WHAT NEEDS TO BE DONE: Return every line of the listing exactly as written.

MATERIAL SHOWN:
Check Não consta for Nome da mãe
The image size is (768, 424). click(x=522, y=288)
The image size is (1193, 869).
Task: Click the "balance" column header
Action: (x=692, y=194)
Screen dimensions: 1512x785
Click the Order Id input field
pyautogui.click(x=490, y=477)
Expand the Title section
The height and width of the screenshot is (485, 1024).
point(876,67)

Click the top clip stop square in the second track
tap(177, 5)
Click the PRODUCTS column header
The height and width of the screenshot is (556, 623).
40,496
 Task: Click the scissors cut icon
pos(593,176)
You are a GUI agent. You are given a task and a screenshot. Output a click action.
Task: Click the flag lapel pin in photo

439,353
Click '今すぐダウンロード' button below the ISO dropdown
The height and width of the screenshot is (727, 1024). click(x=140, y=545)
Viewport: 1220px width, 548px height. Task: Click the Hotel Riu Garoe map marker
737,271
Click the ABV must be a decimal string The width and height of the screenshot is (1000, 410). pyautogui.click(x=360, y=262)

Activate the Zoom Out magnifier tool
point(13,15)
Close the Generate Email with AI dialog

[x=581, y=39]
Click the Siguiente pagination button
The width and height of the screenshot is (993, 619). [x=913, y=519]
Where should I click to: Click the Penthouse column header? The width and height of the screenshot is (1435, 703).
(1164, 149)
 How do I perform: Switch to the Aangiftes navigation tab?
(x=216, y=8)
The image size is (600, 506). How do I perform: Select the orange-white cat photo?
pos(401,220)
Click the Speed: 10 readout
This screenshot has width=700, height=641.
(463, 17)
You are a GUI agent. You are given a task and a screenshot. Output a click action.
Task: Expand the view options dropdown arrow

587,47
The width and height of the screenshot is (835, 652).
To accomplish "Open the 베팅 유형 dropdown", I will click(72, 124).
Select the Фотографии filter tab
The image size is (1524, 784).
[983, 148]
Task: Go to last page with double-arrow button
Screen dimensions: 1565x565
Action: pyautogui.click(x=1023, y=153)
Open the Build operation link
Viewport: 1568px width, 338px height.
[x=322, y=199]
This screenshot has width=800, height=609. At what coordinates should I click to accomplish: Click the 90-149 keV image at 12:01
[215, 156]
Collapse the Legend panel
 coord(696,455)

COMPLETED TASK:
Check Não consta for Nome da mãe
The image size is (768, 424). click(x=522, y=288)
The image size is (1193, 869).
Task: Click the "balance" column header
Action: (x=692, y=194)
Screen dimensions: 1512x785
Click the Order Id input field
pyautogui.click(x=490, y=477)
Expand the Title section
The height and width of the screenshot is (485, 1024).
point(876,67)

Click the top clip stop square in the second track
tap(177, 5)
Click the PRODUCTS column header
The height and width of the screenshot is (556, 623).
40,496
 Task: Click the scissors cut icon
pos(593,176)
You are a GUI agent. You are given a task and a screenshot. Output a click action.
Task: Click the flag lapel pin in photo

439,353
Click '今すぐダウンロード' button below the ISO dropdown
The height and width of the screenshot is (727, 1024). click(x=140, y=545)
Viewport: 1220px width, 548px height. Task: Click the Hotel Riu Garoe map marker
737,271
Click the ABV must be a decimal string The width and height of the screenshot is (1000, 410). pyautogui.click(x=360, y=262)

Activate the Zoom Out magnifier tool
point(13,15)
Close the Generate Email with AI dialog

[x=581, y=39]
Click the Siguiente pagination button
The width and height of the screenshot is (993, 619). [x=913, y=519]
Where should I click to: Click the Penthouse column header? The width and height of the screenshot is (1435, 703).
(1164, 149)
 How do I perform: Switch to the Aangiftes navigation tab?
(x=216, y=8)
The image size is (600, 506). How do I perform: Select the orange-white cat photo?
pos(401,220)
Click the Speed: 10 readout
This screenshot has width=700, height=641.
(463, 17)
You are a GUI agent. You are given a task and a screenshot. Output a click action.
Task: Expand the view options dropdown arrow

587,47
The width and height of the screenshot is (835, 652).
To accomplish "Open the 베팅 유형 dropdown", I will click(72, 124).
Select the Фотографии filter tab
The image size is (1524, 784).
[983, 148]
Task: Go to last page with double-arrow button
Screen dimensions: 1565x565
Action: pyautogui.click(x=1023, y=153)
Open the Build operation link
Viewport: 1568px width, 338px height.
[x=322, y=199]
This screenshot has width=800, height=609. At what coordinates should I click to accomplish: Click the 90-149 keV image at 12:01
[215, 156]
Collapse the Legend panel
 coord(696,455)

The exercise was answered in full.